++++ Brano selezionato ++++

Sta avvenendo, sta avvenendo qui, sta avvenendo oggi, non nascondiamocelo.
La celebrazione della Giornata della memoria della Shoah nelle scuole ha
anche questo merito: che coloro che vengono invitati a parlare a ragazze e
ragazzi hanno modo di percepire - e con sgomento - quanto diffusa sia, e
quanto a fondo scavi, la condivisione di ampi segmenti del discorso
antisemita tra gli studenti, gli insegnanti e i dirigenti scolastici. E
quanto difficile e necessario e urgente sia contrastare la crescita del
razzismo che adottando strategie argomentative sovente assai subdole ed
efficaci sta diventando una sorta di koine' in una societa' - questa
italiana - che imbarbarisce ogni giorno di piu'.

++++ Materiale raccolto ++++

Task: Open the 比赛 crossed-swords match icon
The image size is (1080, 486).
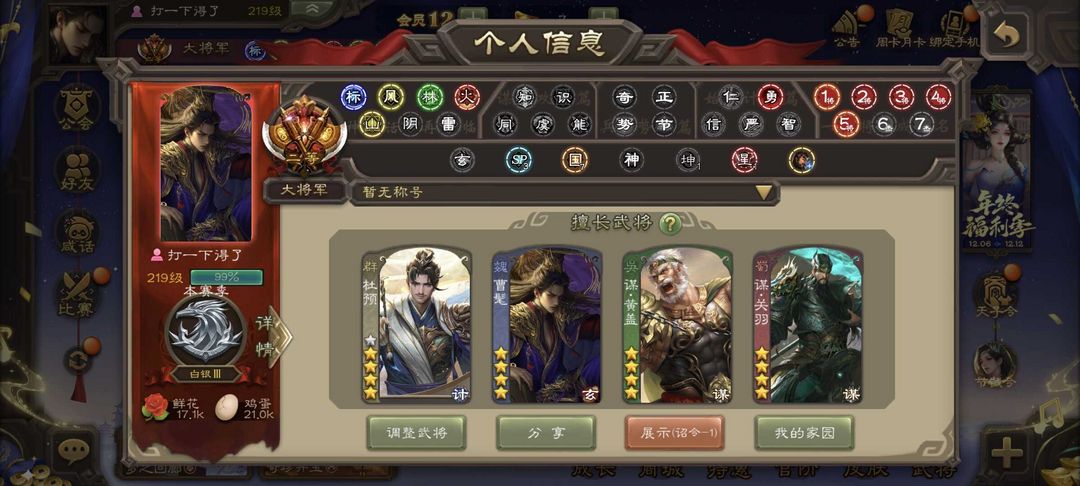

++++

Trascrivi senza modifiche la parte del brano selezionato compresa tra le parole "Sta avvenendo, sta" e le parole "giorno di piu'.", incluse entrambe.

Sta avvenendo, sta avvenendo qui, sta avvenendo oggi, non nascondiamocelo.
La celebrazione della Giornata della memoria della Shoah nelle scuole ha
anche questo merito: che coloro che vengono invitati a parlare a ragazze e
ragazzi hanno modo di percepire - e con sgomento - quanto diffusa sia, e
quanto a fondo scavi, la condivisione di ampi segmenti del discorso
antisemita tra gli studenti, gli insegnanti e i dirigenti scolastici. E
quanto difficile e necessario e urgente sia contrastare la crescita del
razzismo che adottando strategie argomentative sovente assai subdole ed
efficaci sta diventando una sorta di koine' in una societa' - questa
italiana - che imbarbarisce ogni giorno di piu'.